The Sixth District Court, built during the late 1980’s, was a sincere if ineffective effort to provide an environment more suited to nurturing the human spirit, as opposed to trampling it, as evidenced in the civic architecture of the previous decade; it’s interior décor and design was resplendent with the use of natural materials: maple veneers for the walls and jury box and witness stand, light brown earth-tones in flooring and upholstery.

Courtroom #3 (this designation, in bronze, outside the sole entrance door, was the glint of steel in the leather scarab, showing its soul, if not it’s body), had four walls of equal length; unfortunately, walls and floors alone do not account for the totality of a room, at least not the subjective experience of occupying it; there is, (if the claim to being indoors is legitimate), always a ceiling.

Unfortunately, the ceiling in the courtroom was thirty feet up; compounding the effect of towering height, and the un-doing of it’s noble ambition toward a friendly, non-threatening place, the only natural light in the courtroom came through narrow rectangular windows, set in four rows where the center of the ceiling had been raised above the roofline, the effect was to make the light and airy courtroom nothing less than a dimly-lit dungeon.

“Your Honor, my client has been charged, not only with a civil misdemeanor, related to his allegedly over-charging the plaintiff for his meal; he also stands accused of allowing a minor, in his charge, to cause to be discharged, a firearm that had been loaded, unbeknownst to my client, with an excessively large powder charge.

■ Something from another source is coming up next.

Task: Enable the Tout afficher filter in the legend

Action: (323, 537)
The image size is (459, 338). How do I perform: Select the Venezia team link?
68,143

Furthermore, upon accompanying the plaintiff to the local hospital’s emergency room, walking, due to the lack of charge remaining in his car that was used to carry both the defendant and the plaintiff to the Civil War re-enactment, my client was told that the Charge nurse had been detained, but not yet charged, by the local police for attempting to charge her phone without permission of the owner of the re-charging equipment. ”

The Judge, sitting high above the people in the room, his grey hair made dark by the spear of bright sunlight descending from the windows above them all, smiled somewhat grimly and said, “Bail is set at $100.00 as, according to the Bailiff, your client’s credit card has charges in excess of its current limits.”